- What is required: Show each line of the data below that has the string "This" in it.

Saved entries:
━━━━━━

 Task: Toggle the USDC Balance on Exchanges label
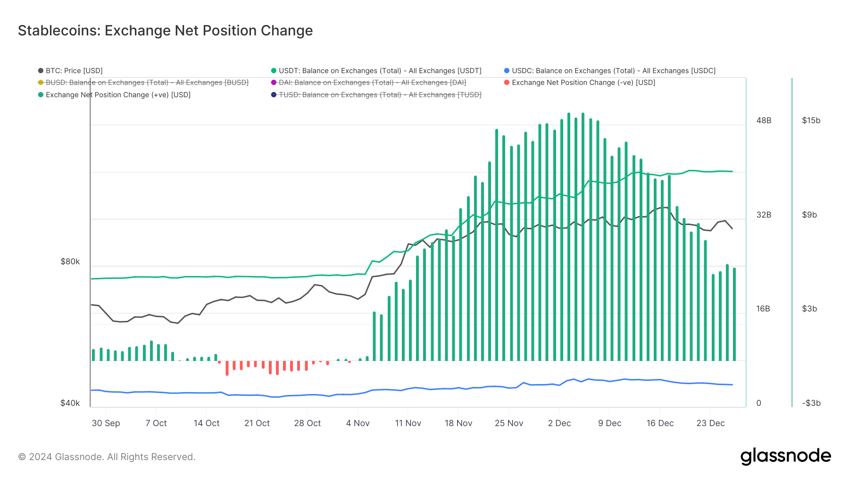[613, 71]
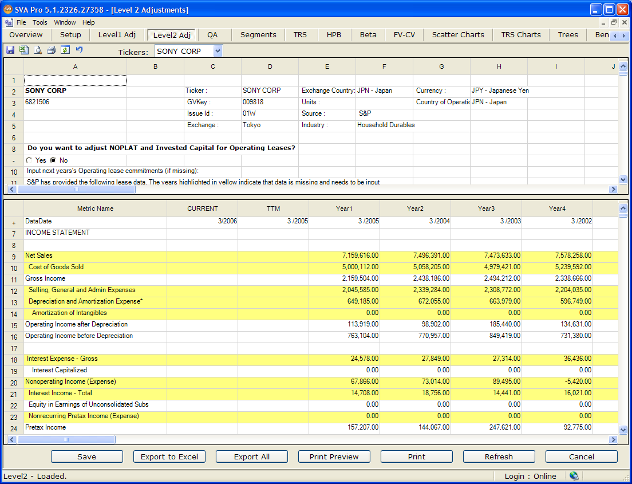Select the No radio button for operating leases
The height and width of the screenshot is (484, 632).
pos(53,160)
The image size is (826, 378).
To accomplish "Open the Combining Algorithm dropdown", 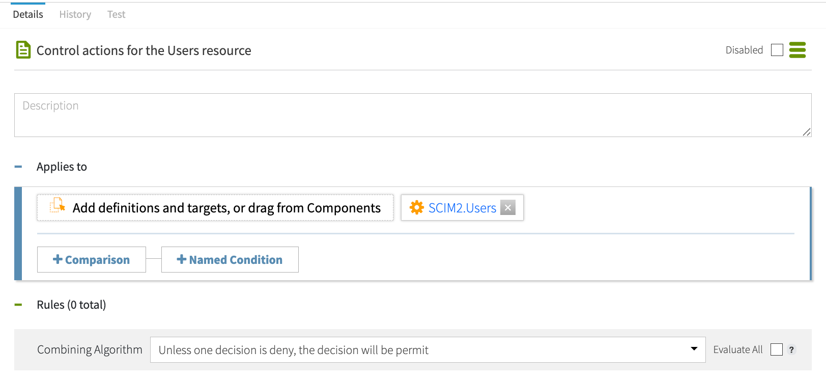I will (694, 349).
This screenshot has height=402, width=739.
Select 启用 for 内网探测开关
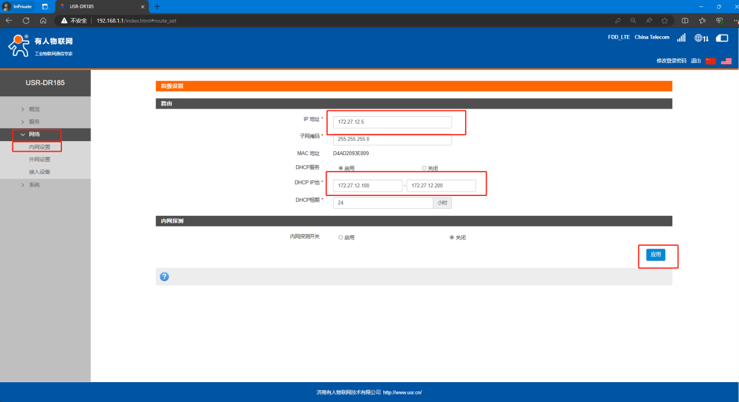pyautogui.click(x=341, y=237)

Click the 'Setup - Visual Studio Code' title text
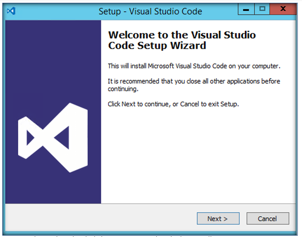click(x=151, y=11)
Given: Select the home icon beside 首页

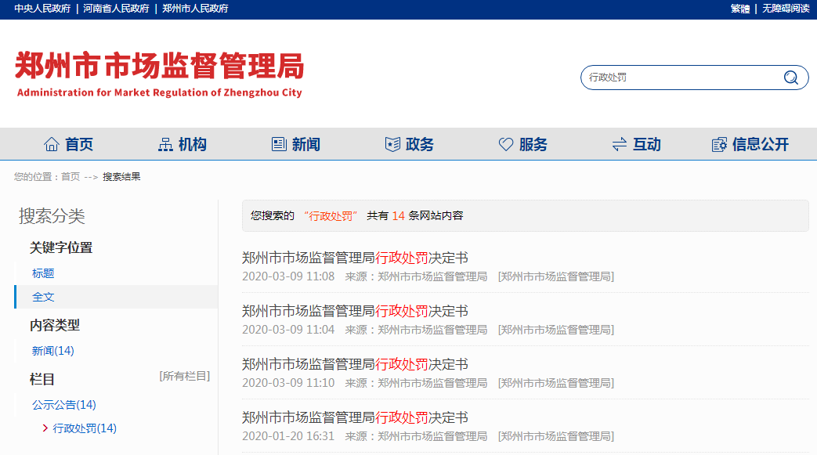Looking at the screenshot, I should tap(52, 143).
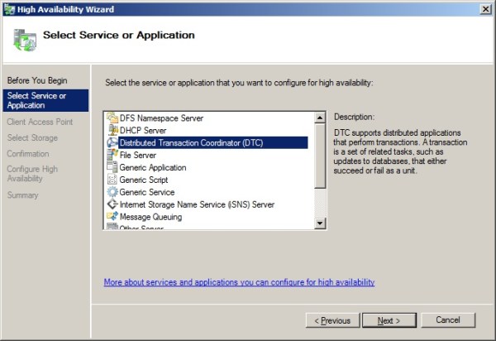The width and height of the screenshot is (496, 341).
Task: Click the Generic Service gear icon
Action: point(112,192)
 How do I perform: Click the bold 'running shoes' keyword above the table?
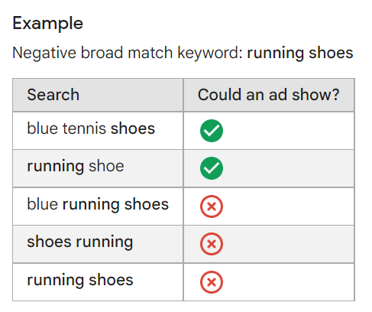(300, 53)
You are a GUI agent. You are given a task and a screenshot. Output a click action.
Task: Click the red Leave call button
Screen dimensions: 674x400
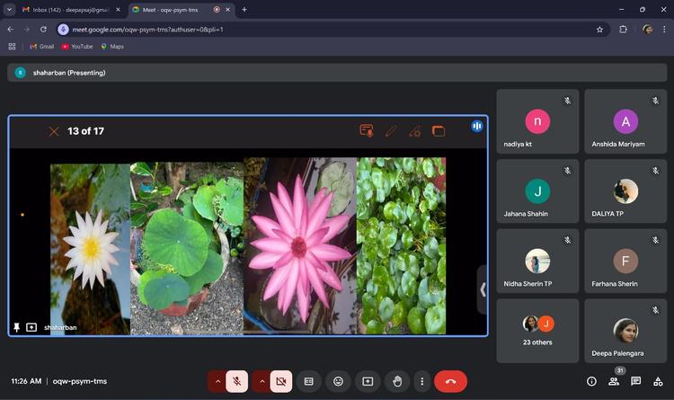(x=450, y=381)
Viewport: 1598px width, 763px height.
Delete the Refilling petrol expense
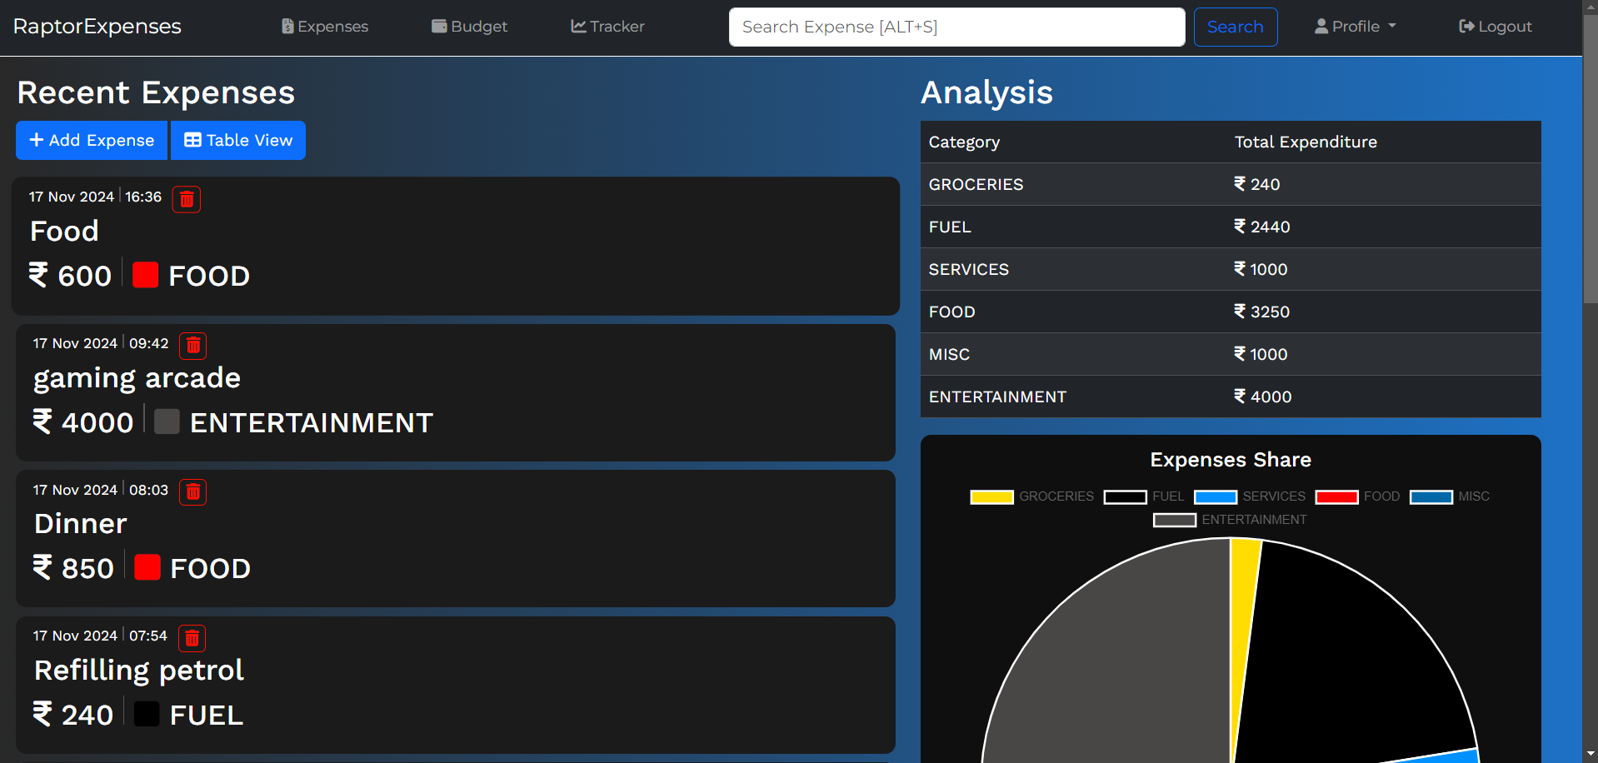pyautogui.click(x=192, y=638)
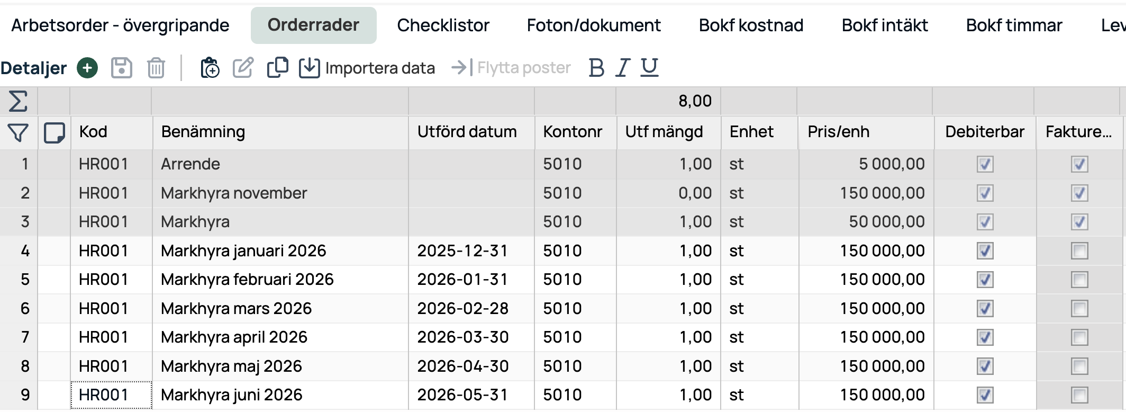
Task: Delete the selected row via trash icon
Action: [x=155, y=68]
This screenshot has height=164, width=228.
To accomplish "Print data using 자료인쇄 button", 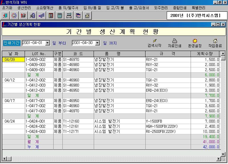I will click(174, 43).
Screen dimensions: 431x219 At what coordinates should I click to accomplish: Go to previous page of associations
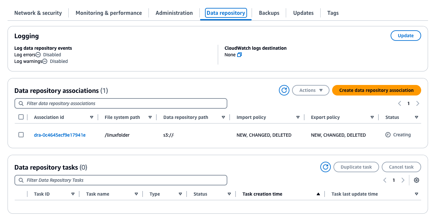coord(399,103)
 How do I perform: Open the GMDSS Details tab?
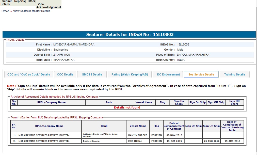(92, 74)
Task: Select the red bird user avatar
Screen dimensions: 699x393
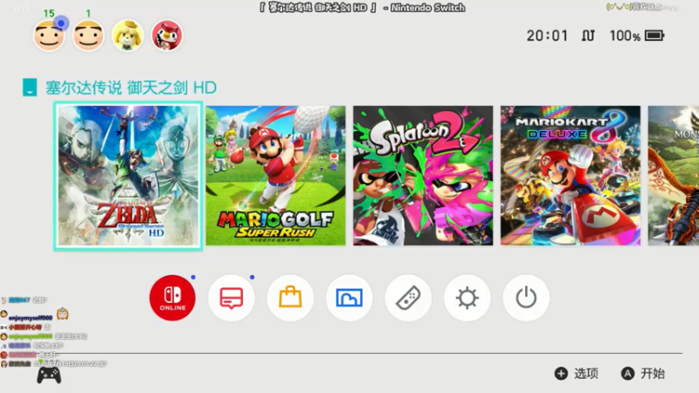Action: pos(167,35)
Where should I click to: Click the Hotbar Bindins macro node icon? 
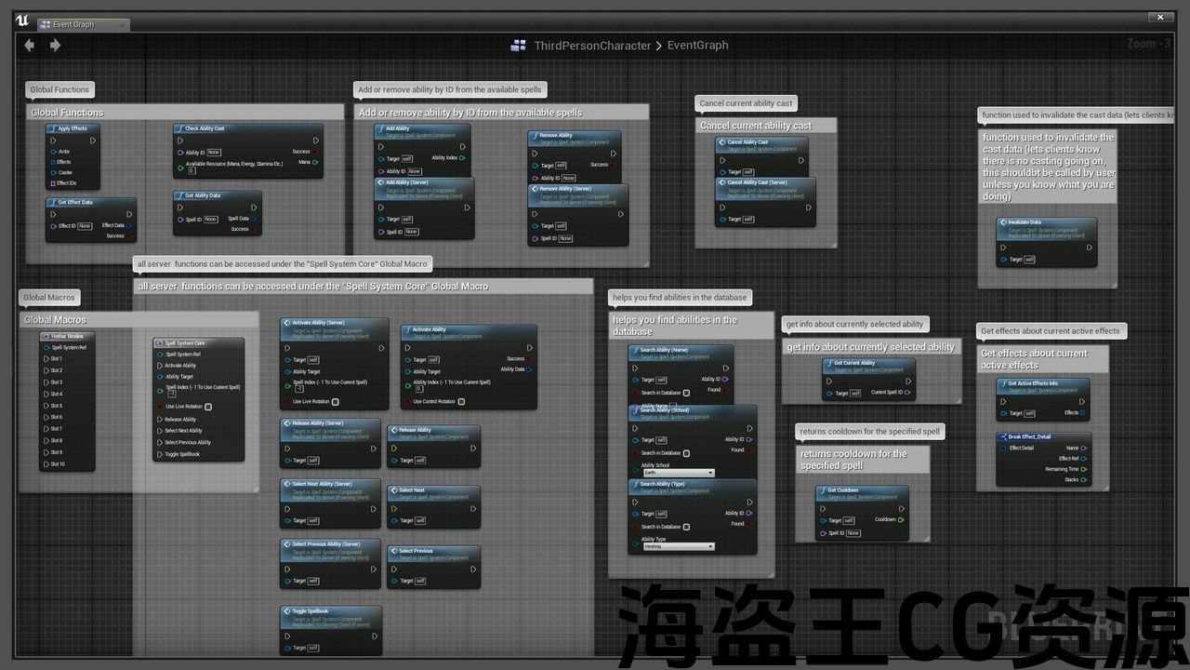coord(46,335)
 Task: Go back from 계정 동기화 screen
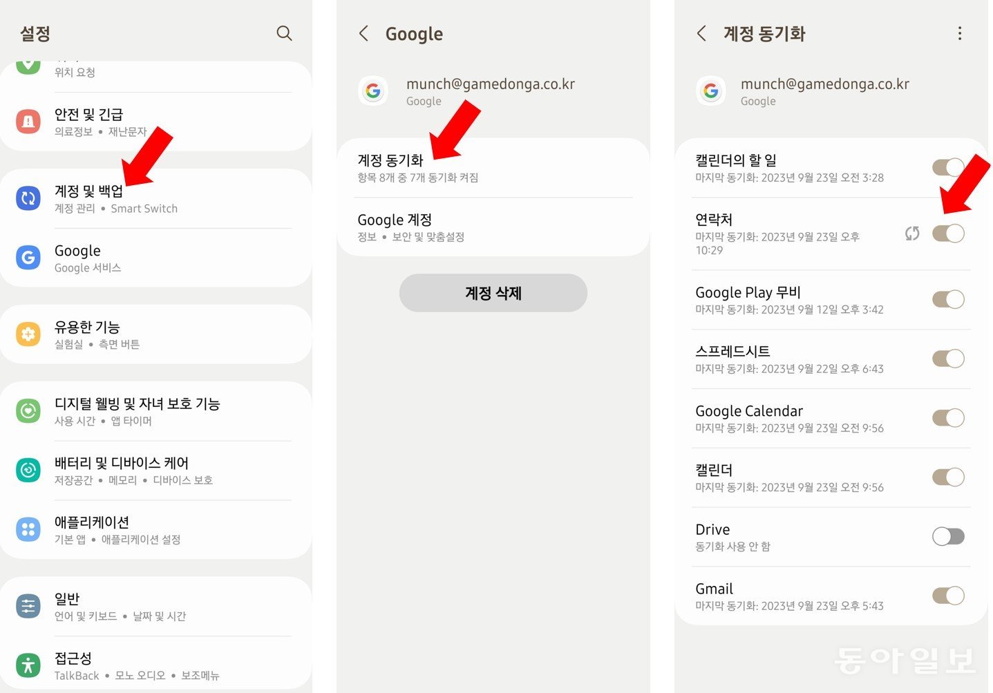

━━━━━━

- Expected answer:
This screenshot has height=402, width=739.
This screenshot has height=164, width=228.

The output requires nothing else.